Progressive churches “don’t think beyond a single tweet, rally, or meeting,” and since the shooting death of African-American teenager Trayvon Martin in Florida in 2012, black churches “have not coordinated a response to ‘stand your ground’” laws on firearms, he said.
DuBois also didn’t spare those who filled the Memorial Church’s pews.
“We’ve made God small, crying out to God for our personal comforts and pleasures,” he said. “A great majority of our religious discourse is built around pedestrian requests. ‘Oh, God, Give me a promotion, multiply my bank account.’”
DuBois told three stories meant to demonstrate how people in crisis can be rewarded when they “approach the ledge” and ask for God’s help.
In the Book of Kings, Ahab and Elijah duel to see whether Baal or God is more powerful. Ahab’s prophets unsuccessfully call on their gods to accept Ahab’s sacrifice, but Elijah’s call to God to have his sacrifice accepted is answered with fire from the sky.
In Montgomery, Ala., in 1957, the Rev.
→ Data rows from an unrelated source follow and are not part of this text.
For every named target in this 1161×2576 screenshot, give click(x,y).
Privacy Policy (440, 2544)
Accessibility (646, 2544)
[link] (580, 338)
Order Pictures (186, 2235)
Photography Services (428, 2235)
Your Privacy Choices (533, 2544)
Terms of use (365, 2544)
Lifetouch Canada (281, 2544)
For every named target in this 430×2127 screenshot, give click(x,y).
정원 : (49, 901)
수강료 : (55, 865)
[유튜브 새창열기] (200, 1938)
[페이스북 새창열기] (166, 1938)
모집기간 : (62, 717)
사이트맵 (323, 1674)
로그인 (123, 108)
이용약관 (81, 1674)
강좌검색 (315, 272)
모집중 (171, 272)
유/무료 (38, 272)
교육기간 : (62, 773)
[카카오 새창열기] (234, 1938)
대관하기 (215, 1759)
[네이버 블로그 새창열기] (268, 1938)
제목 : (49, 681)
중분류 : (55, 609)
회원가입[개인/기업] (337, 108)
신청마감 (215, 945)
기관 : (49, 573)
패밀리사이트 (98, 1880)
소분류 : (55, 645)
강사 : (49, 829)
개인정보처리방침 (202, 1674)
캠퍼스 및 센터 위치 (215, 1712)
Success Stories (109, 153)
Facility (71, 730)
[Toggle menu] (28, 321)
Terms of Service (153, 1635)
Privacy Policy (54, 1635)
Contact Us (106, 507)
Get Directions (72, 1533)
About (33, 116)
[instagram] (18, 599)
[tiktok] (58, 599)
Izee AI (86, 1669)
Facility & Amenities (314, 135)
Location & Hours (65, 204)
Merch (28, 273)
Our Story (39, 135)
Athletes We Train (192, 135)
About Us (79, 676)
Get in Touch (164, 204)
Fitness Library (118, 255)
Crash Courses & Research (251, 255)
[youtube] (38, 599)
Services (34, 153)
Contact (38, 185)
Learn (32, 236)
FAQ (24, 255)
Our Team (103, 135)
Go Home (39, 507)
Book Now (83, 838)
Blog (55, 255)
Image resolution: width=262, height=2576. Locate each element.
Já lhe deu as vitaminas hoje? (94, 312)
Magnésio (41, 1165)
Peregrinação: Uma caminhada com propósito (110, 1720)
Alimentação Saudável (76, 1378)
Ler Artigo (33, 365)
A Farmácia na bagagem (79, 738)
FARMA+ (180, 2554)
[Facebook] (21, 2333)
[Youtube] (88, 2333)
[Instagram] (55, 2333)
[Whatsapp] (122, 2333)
Martin Luther King Jr. overcame threats to his family and continued his role leading the Civil Rights struggle. “He said, ‘God be real now, or don’t be real at all.’”
Then, there was DuBois’ mother’s story. DuBois was raised in Cambridge by a single parent who never let poverty deprive her son of a happy childhood. Their VW Beetle had a hole in the floor she called a “reverse sun-roof.” For his birthday, they sprayed each other at the self-serve car wash.
“I remember thinking, ‘I wish other moms were that cool,’ ” DuBois said.
But unknown to DuBois, his mother lived in despair, dogged by bills and landlords. One night, in the bed they shared in their small apartment, she considered suicide, he said. She asked God for “one last chance.”
“She walked right up to that ledge and demanded that the power of God call on her that very moment,” DuBois said. “My mother said she felt a physical presence on her shoulder so firm it startled her, so she knew we would be OK. Instead of her ending it all, it was a beginning, and she was determined to fight on.”
Not everyone who asks for God’s help will get it, and that’s OK, he said. Jesus asked for God’s help on the cross, and still died, but he was resurrected.
“Even if we fall for a little while, after a great and righteous leap, we will soar into the eternal,” DuBois said. “Even if we walk right up to the ledge and hit the ground, your very imprint will be a masterpiece, and you will be restored like Christ.”
The Noble series was established by Nannie Yulee Noble in 1898, to discuss important themes in Christian thought. It is dedicated to the memory of her husband, William Belden Noble, a student at Harvard Divinity School who died while preparing for a ministry career. Past lecturers have included Theodore Roosevelt and Harvey Cox.
Jonathan L. Walton, Plummer Professor of Christian Morals, moderated.